Setiap berbincang dengan orang jadul (baca ; tak akrab teknologi), saya merasakan sebuah nilai yang dipegang kukuh. Nilai yang (mungkin) kurang populer di masa sekarang, mulai bias di era generasi saya atau generasi di bawah saya (Milenials). Kerap kali saya dibuat terkesan, sekaligus tumbuh rasa malu pada diri sendiri.
Yaitu "Konsistensi" atau "Ketekunan", nilai yang (bisa jadi) jarang setiap orang mau menjalankannya dengan runut. Adalah Bu Oyo, ibu pemilik usaha kecil skala rumahan manisan pala. Beliau adalah satu diantara sedikit orang, yang bersetia dengan apa yang telah dijalani puluhan tahun.
----
Cuaca panas di daerah Dramaga Bogor - Jawa Barat, sama sekali tak menyurutkan semangat rekan  Kompasianer's, yang tergabung dalam event Liner KPK (Liputan Kuliner -- Kompasianer Penggila Kuliner). Tujuan kami terik siang itu sudah jelas, yaitu menuju rumah Bu Oyo yang ada di perkampungan belakang Pasar Dramaga.
Posisi rumah kami tuju agak menjorok masuk, sehingga kendaraan roda empat kami pesan melalui aplikasi, kesulitan mengantar persis sampai di depan gang. Tetapi tidak masalah, toh kamii bisa jalan kaki dan tidak sampai limapuluh meter.
Melihat sikap ibu usia jelang 60-an ini, saya jadi ingat dengan ibu saya di kampung, yang separuh lebih dari hidupnya untuk berdagang di pasar. Tak terbersit sedikitpun niat pindah profesi, meski hidupnya begitu begitu saja sampai usia tuanya.
Alasan Bu Oyo bertahan dengan manisan pala, karena tidak punya keahlian lain (untuk kegiatan ekonomi) selain membuat manisan pala. Sikap atas konsistensi bu Oyo patut kita apresiasi, tetapi semestinya diimbuhi dengan aspek lain, misalnya promosi dan tehnik pemasaran yang tepat.

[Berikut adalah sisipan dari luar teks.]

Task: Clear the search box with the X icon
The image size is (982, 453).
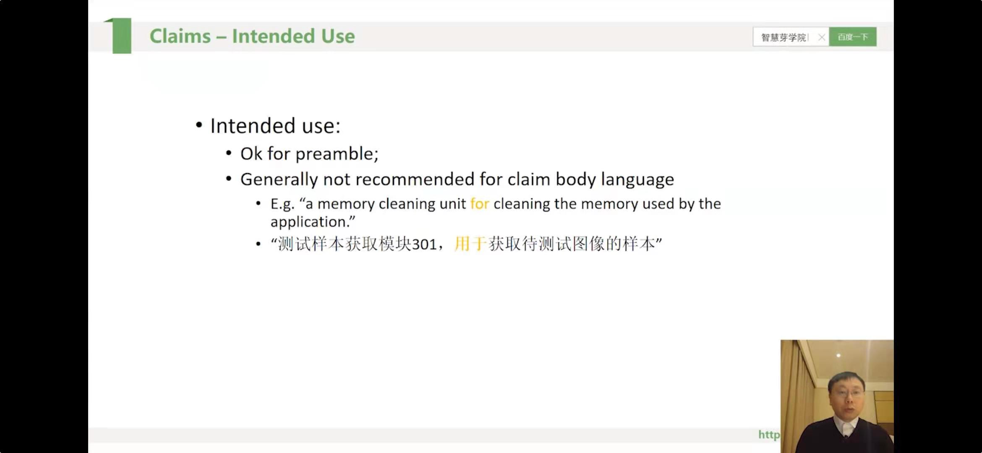Action: coord(821,37)
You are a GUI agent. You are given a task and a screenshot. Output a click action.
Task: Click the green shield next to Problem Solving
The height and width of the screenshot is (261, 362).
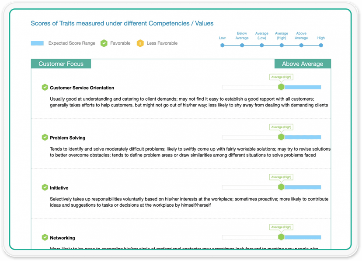(x=45, y=138)
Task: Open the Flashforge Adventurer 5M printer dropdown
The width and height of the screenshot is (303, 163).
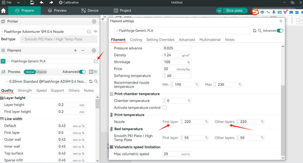Action: (43, 32)

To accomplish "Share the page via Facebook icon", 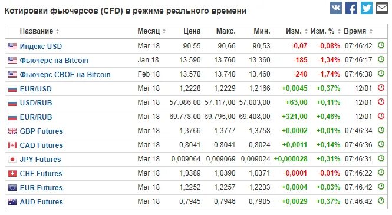I will click(x=351, y=8).
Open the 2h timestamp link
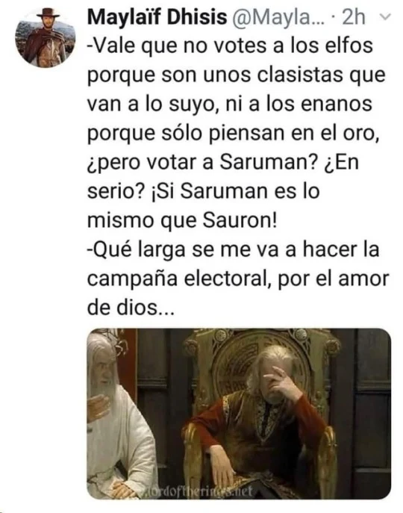The width and height of the screenshot is (403, 513). click(x=353, y=17)
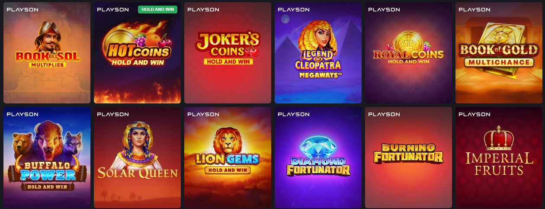
Task: Launch the Buffalo Power game
Action: point(47,158)
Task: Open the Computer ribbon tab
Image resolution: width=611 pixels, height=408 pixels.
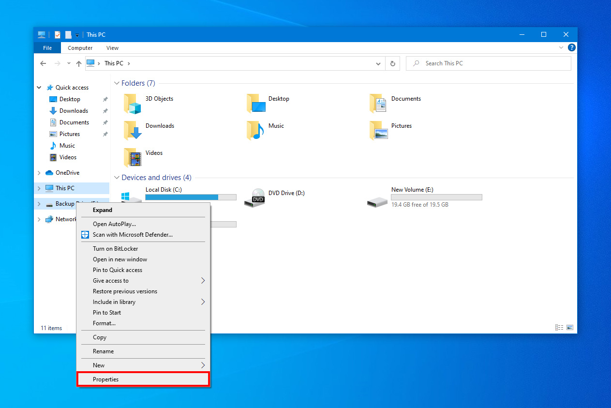Action: 80,48
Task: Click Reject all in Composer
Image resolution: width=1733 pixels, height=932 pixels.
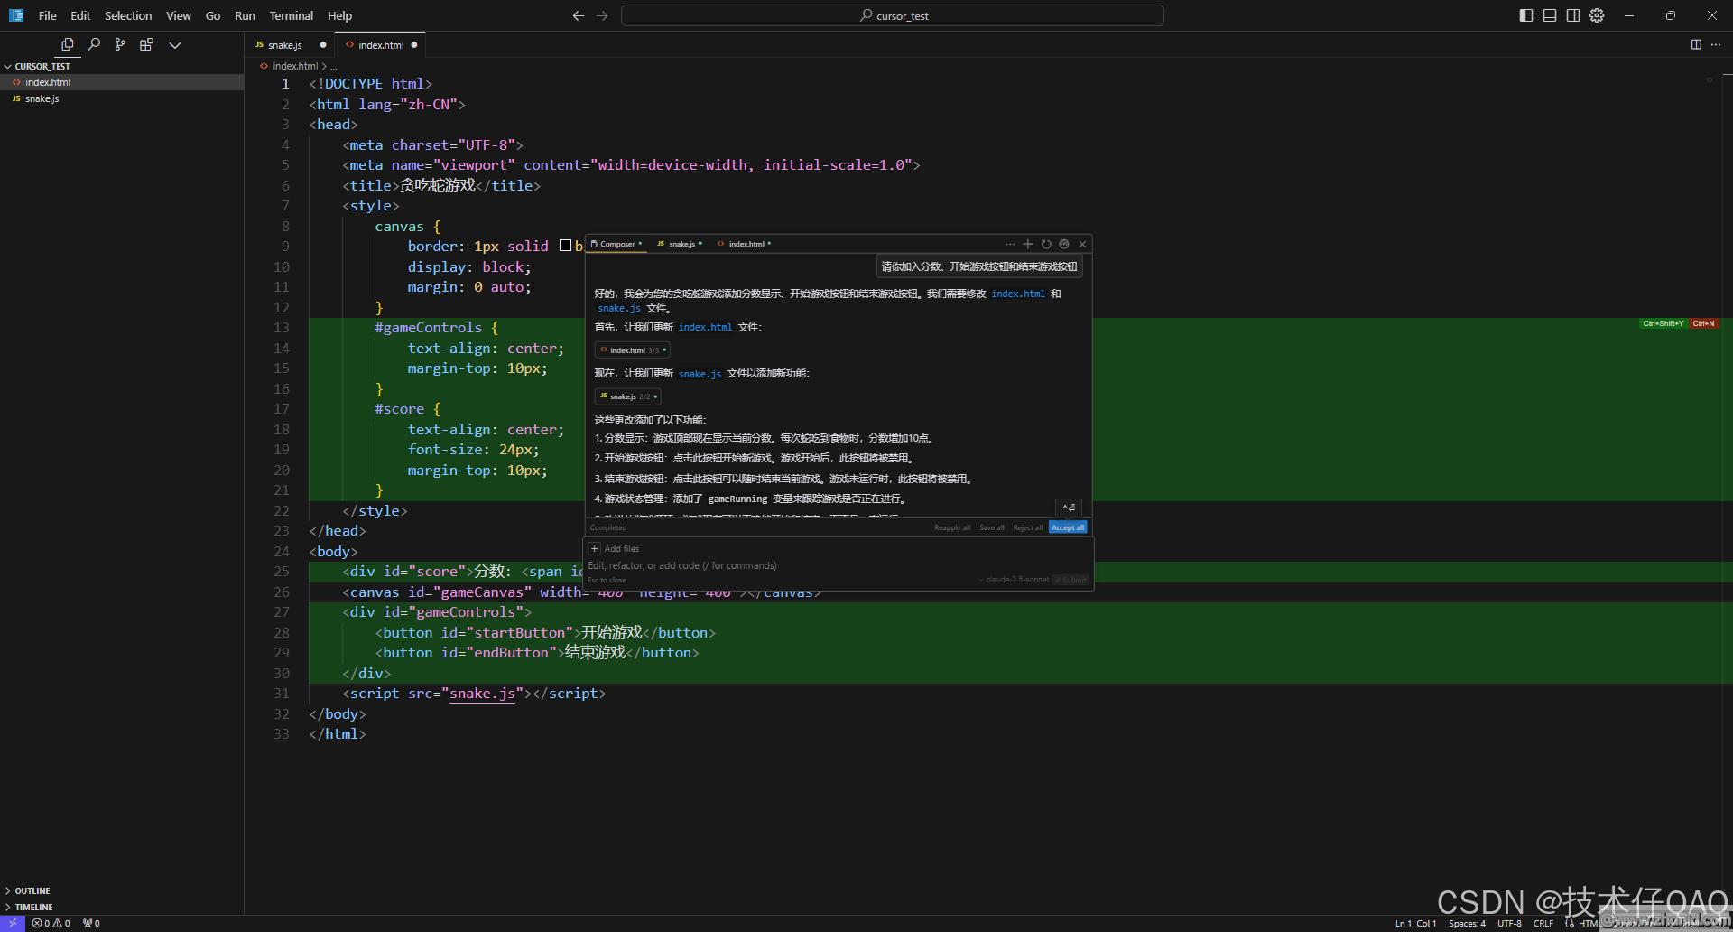Action: (x=1027, y=527)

Apabila tiga hal (konsisten, promosi, pemasan) ini disatukan, saya yakin manisan pala buatan bu Oyo bisa berkembang dengan baik. dan bisa saja, satu dari lima anak bu Oyo tertarik meneruskan usaha turun temurun, yang dirintis sejak 79 tahun silam.
Proses Pembuatan Manisan Pala
Setidaknya membutuhkan waktu sekira seminggu, untuk menyulap buah pala mentah menjadi manisan pala siap dikonsumsi dan dipasarkan. Mula mula buah pala mentah, direndam dengan air garam selama tiga hari ( dari buah pala masih ada kulitnya kemudian dikupas dan dipisahkan bijinya).
Setelah buah pala diangkat dari air garam rendaman dan ditiriskan, kemudian dibagi menjadi dua bagian sesuai kebutuhan (dibuat manisan pala kering dan manisan pala basah).
Calon buah pala yang dibuat manisan pala kering, daging buah pala diiris berbentuk seperti bunga (diiris membentuk kelopak). Sementara buah paka yang dibuat manisan pala basah, daging buah pala dipotong dua dengan bentuk lebih simple (ada di gambar).
Sementara untuk manisan pala basah, setelah diiris sedemikian rupa selanjutnya difermentasi dengan air sirup (air gula) hingga meresap. Untuk manisan pala basah, bu Oyo hanya membuat satu warna yaitu warna asli buah pala.
Untuk harga pasaran, bu Oyo memasang harga Rp.35 ribu/ kg manisan pala kering, dan Rp.30ribu/kg untuk manisan pala basah. Untuk eceran ukuran kecil, bu Oyo membuat bungkusan seberat  250 gram diharga Rp. 10ribu.
Manisan pala kering dikemas, bisa bertahan hingga satu tahun-an, sementara untuk manisan pala basah masih layak konsusmsi hingga enam bulan kedepan. Â Bu Oyo menjual manisan pala tanpa merek, karena reseller yang akan mengemas ulang disertai label merek.
Hanya satu yang terbersit di benak saya, bagaimana nasib manisan pala selepas bu Oyo. Kalau tidak ada inovasi, bisa-bisa manisan pala akan kalah bersaing dengan panganan lainnya.
Saya pikir butuh perhatian khusus dari pemerintah, agar manisan pala tidak layu sebelum berkembang. Sejauh ini bu Oyo mengakui, dari pemerintah pernah memberi bantuan berupa peralatan. Sedangkan bantuan seperti pelatihan atau dana, belum pernah diterima bu Oyo.
Manisan pala adalah cerminan dari sebuah ketekunan -- salam KPK, We Eat We Write.